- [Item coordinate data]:
/---

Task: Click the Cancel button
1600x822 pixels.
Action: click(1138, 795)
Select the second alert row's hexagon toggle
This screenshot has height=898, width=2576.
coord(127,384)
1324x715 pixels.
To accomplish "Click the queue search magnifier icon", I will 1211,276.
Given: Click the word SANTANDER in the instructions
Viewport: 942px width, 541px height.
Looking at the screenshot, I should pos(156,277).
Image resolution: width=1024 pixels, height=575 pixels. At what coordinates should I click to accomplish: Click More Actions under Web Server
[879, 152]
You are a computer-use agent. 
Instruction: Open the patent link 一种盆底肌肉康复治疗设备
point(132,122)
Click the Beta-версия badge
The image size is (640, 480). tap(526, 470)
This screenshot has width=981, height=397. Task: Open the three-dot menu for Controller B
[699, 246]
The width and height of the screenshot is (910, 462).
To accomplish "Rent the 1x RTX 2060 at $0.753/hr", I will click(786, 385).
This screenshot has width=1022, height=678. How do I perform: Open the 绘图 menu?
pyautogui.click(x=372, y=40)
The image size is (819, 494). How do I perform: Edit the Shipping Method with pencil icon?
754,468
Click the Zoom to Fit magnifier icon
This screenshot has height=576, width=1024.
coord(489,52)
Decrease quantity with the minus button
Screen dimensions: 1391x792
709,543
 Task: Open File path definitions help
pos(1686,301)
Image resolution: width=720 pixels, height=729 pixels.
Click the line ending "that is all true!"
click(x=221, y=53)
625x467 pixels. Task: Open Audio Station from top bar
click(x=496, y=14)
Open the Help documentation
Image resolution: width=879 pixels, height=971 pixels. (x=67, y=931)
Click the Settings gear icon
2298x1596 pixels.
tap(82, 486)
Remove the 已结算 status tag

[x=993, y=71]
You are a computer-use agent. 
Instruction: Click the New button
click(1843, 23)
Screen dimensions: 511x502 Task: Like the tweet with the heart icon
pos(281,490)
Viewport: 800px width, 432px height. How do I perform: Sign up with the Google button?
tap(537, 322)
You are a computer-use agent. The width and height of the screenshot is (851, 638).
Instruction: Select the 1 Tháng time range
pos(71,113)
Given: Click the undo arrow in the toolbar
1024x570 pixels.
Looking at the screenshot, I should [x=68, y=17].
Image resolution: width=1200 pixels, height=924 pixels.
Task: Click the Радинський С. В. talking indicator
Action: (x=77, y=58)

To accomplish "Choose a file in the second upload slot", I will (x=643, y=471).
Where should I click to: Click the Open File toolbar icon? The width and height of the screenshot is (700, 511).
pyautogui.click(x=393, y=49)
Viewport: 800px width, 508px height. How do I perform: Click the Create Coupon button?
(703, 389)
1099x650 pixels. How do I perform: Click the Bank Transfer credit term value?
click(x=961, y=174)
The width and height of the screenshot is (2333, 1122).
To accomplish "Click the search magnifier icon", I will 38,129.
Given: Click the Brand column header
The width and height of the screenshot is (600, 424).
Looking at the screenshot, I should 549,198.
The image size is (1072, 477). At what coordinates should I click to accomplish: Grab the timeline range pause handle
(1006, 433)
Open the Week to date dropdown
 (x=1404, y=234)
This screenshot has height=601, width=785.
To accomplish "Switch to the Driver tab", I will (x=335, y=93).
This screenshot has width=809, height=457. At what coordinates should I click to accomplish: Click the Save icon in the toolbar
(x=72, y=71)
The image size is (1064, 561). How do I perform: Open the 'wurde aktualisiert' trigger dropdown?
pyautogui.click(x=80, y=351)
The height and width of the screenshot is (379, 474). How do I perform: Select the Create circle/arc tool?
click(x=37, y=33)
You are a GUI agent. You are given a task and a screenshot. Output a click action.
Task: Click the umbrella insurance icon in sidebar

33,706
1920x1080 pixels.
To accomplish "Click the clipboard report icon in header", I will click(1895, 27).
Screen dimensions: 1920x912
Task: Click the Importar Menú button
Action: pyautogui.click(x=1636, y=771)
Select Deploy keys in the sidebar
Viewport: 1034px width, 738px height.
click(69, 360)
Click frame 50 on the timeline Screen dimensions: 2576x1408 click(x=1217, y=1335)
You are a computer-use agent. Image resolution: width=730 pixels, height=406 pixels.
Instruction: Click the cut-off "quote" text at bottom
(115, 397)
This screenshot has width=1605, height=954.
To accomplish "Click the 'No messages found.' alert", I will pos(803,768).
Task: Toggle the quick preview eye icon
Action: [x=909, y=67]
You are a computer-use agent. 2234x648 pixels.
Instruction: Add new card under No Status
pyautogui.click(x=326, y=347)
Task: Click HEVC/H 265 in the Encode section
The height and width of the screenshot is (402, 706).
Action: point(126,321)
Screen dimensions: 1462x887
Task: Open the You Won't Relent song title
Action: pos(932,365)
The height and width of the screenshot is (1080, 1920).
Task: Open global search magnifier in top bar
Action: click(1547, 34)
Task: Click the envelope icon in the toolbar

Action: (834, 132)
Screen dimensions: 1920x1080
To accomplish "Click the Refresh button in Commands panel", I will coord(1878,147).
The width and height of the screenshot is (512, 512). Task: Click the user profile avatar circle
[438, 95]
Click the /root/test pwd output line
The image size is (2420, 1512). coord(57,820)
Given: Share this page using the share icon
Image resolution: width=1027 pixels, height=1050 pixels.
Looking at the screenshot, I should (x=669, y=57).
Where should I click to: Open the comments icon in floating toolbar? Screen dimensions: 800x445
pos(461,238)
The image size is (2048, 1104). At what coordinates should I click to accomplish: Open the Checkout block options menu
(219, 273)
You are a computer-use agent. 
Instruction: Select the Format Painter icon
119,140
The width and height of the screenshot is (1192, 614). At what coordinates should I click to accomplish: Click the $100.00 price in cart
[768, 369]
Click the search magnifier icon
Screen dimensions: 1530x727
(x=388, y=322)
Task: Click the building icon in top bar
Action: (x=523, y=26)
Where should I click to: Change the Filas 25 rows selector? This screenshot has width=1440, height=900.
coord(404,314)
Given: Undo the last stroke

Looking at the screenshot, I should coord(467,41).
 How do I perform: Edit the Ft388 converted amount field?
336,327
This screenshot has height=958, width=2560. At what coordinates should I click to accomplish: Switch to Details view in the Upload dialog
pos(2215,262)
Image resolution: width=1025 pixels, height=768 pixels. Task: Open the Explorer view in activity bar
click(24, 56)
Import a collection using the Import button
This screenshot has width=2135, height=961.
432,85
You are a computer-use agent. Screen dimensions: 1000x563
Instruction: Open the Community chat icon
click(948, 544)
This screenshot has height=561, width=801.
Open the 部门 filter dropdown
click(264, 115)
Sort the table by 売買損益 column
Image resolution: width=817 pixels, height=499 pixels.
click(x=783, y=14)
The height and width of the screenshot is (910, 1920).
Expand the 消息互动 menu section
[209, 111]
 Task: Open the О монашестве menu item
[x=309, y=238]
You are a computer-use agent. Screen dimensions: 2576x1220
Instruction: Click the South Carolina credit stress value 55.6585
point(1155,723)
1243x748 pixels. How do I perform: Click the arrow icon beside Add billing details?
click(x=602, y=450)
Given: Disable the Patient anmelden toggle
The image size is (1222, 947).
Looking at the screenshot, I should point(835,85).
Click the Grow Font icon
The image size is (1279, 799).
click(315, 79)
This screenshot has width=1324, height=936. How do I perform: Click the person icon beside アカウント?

\---

- [What you should do]: Update the listing above by changing "computer-use agent" to "desktop assistant" wherever it appears, leaving everything else as it is.

- [Expected output]:
Task: Click the Cancel button
1600x822 pixels.
Action: click(1138, 795)
Select the second alert row's hexagon toggle
This screenshot has height=898, width=2576.
coord(127,384)
1324x715 pixels.
To accomplish "Click the queue search magnifier icon", I will 1211,276.
Given: Click the word SANTANDER in the instructions
Viewport: 942px width, 541px height.
Looking at the screenshot, I should pos(156,277).
Image resolution: width=1024 pixels, height=575 pixels. At what coordinates should I click to accomplish: Click More Actions under Web Server
[879, 152]
You are a desktop assistant. 
Instruction: Open the patent link 一种盆底肌肉康复治疗设备
point(132,122)
Click the Beta-версия badge
The image size is (640, 480). tap(526, 470)
This screenshot has width=981, height=397. Task: Open the three-dot menu for Controller B
[699, 246]
The width and height of the screenshot is (910, 462).
To accomplish "Rent the 1x RTX 2060 at $0.753/hr", I will click(786, 385).
This screenshot has width=1022, height=678. How do I perform: Open the 绘图 menu?
pyautogui.click(x=372, y=40)
The image size is (819, 494). How do I perform: Edit the Shipping Method with pencil icon?
754,468
Click the Zoom to Fit magnifier icon
This screenshot has height=576, width=1024.
coord(489,52)
Decrease quantity with the minus button
Screen dimensions: 1391x792
709,543
 Task: Open File path definitions help
pos(1686,301)
Image resolution: width=720 pixels, height=729 pixels.
Click the line ending "that is all true!"
click(x=221, y=53)
625x467 pixels. Task: Open Audio Station from top bar
click(x=496, y=14)
Open the Help documentation
Image resolution: width=879 pixels, height=971 pixels. (x=67, y=931)
Click the Settings gear icon
2298x1596 pixels.
tap(82, 486)
Remove the 已结算 status tag

[x=993, y=71]
You are a desktop assistant. 
Instruction: Click the New button
click(1843, 23)
Screen dimensions: 511x502 Task: Like the tweet with the heart icon
pos(281,490)
Viewport: 800px width, 432px height. How do I perform: Sign up with the Google button?
tap(537, 322)
You are a desktop assistant. The width and height of the screenshot is (851, 638).
Instruction: Select the 1 Tháng time range
pos(71,113)
Given: Click the undo arrow in the toolbar
1024x570 pixels.
Looking at the screenshot, I should [x=68, y=17].
Image resolution: width=1200 pixels, height=924 pixels.
Task: Click the Радинський С. В. talking indicator
Action: (x=77, y=58)

To accomplish "Choose a file in the second upload slot", I will (x=643, y=471).
Where should I click to: Click the Open File toolbar icon? The width and height of the screenshot is (700, 511).
pyautogui.click(x=393, y=49)
Viewport: 800px width, 508px height. How do I perform: Click the Create Coupon button?
(703, 389)
1099x650 pixels. How do I perform: Click the Bank Transfer credit term value?
click(x=961, y=174)
The width and height of the screenshot is (2333, 1122).
To accomplish "Click the search magnifier icon", I will 38,129.
Given: Click the Brand column header
The width and height of the screenshot is (600, 424).
Looking at the screenshot, I should 549,198.
The image size is (1072, 477). At what coordinates should I click to accomplish: Grab the timeline range pause handle
(1006, 433)
Open the Week to date dropdown
 (x=1404, y=234)
This screenshot has height=601, width=785.
To accomplish "Switch to the Driver tab", I will (x=335, y=93).
This screenshot has width=809, height=457. At what coordinates should I click to accomplish: Click the Save icon in the toolbar
(x=72, y=71)
The image size is (1064, 561). How do I perform: Open the 'wurde aktualisiert' trigger dropdown?
pyautogui.click(x=80, y=351)
The height and width of the screenshot is (379, 474). How do I perform: Select the Create circle/arc tool?
click(x=37, y=33)
You are a GUI agent. You are given a task and a screenshot. Output a click action.
Task: Click the umbrella insurance icon in sidebar

33,706
1920x1080 pixels.
To accomplish "Click the clipboard report icon in header", I will click(1895, 27).
Screen dimensions: 1920x912
Task: Click the Importar Menú button
Action: pyautogui.click(x=1636, y=771)
Select Deploy keys in the sidebar
Viewport: 1034px width, 738px height.
click(69, 360)
Click frame 50 on the timeline Screen dimensions: 2576x1408 click(x=1217, y=1335)
You are a desktop assistant. Image resolution: width=730 pixels, height=406 pixels.
Instruction: Click the cut-off "quote" text at bottom
(115, 397)
This screenshot has width=1605, height=954.
To accomplish "Click the 'No messages found.' alert", I will pos(803,768).
Task: Toggle the quick preview eye icon
Action: [x=909, y=67]
You are a desktop assistant. 2234x648 pixels.
Instruction: Add new card under No Status
pyautogui.click(x=326, y=347)
Task: Click HEVC/H 265 in the Encode section
The height and width of the screenshot is (402, 706).
Action: point(126,321)
Screen dimensions: 1462x887
Task: Open the You Won't Relent song title
Action: pos(932,365)
The height and width of the screenshot is (1080, 1920).
Task: Open global search magnifier in top bar
Action: click(1547, 34)
Task: Click the envelope icon in the toolbar

Action: (834, 132)
Screen dimensions: 1920x1080
To accomplish "Click the Refresh button in Commands panel", I will coord(1878,147).
The width and height of the screenshot is (512, 512). Task: Click the user profile avatar circle
[438, 95]
Click the /root/test pwd output line
The image size is (2420, 1512). coord(57,820)
Given: Share this page using the share icon
Image resolution: width=1027 pixels, height=1050 pixels.
Looking at the screenshot, I should (x=669, y=57).
Where should I click to: Open the comments icon in floating toolbar? Screen dimensions: 800x445
pos(461,238)
The image size is (2048, 1104). At what coordinates should I click to accomplish: Open the Checkout block options menu
(219, 273)
You are a desktop assistant. 
Instruction: Select the Format Painter icon
119,140
The width and height of the screenshot is (1192, 614). At what coordinates should I click to accomplish: Click the $100.00 price in cart
[768, 369]
Click the search magnifier icon
Screen dimensions: 1530x727
(x=388, y=322)
Task: Click the building icon in top bar
Action: (x=523, y=26)
Where should I click to: Change the Filas 25 rows selector? This screenshot has width=1440, height=900.
coord(404,314)
Given: Undo the last stroke

Looking at the screenshot, I should coord(467,41).
 How do I perform: Edit the Ft388 converted amount field?
336,327
This screenshot has height=958, width=2560. At what coordinates should I click to accomplish: Switch to Details view in the Upload dialog
pos(2215,262)
Image resolution: width=1025 pixels, height=768 pixels. Task: Open the Explorer view in activity bar
click(24, 56)
Import a collection using the Import button
This screenshot has width=2135, height=961.
432,85
You are a desktop assistant. Screen dimensions: 1000x563
Instruction: Open the Community chat icon
click(948, 544)
This screenshot has height=561, width=801.
Open the 部门 filter dropdown
click(264, 115)
Sort the table by 売買損益 column
Image resolution: width=817 pixels, height=499 pixels.
click(x=783, y=14)
The height and width of the screenshot is (910, 1920).
Expand the 消息互动 menu section
[209, 111]
 Task: Open the О монашестве menu item
[x=309, y=238]
You are a desktop assistant. Screen dimensions: 2576x1220
Instruction: Click the South Carolina credit stress value 55.6585
point(1155,723)
1243x748 pixels. How do I perform: Click the arrow icon beside Add billing details?
click(x=602, y=450)
Given: Disable the Patient anmelden toggle
The image size is (1222, 947).
Looking at the screenshot, I should point(835,85).
Click the Grow Font icon
The image size is (1279, 799).
click(315, 79)
This screenshot has width=1324, height=936. How do I perform: Click the person icon beside アカウント?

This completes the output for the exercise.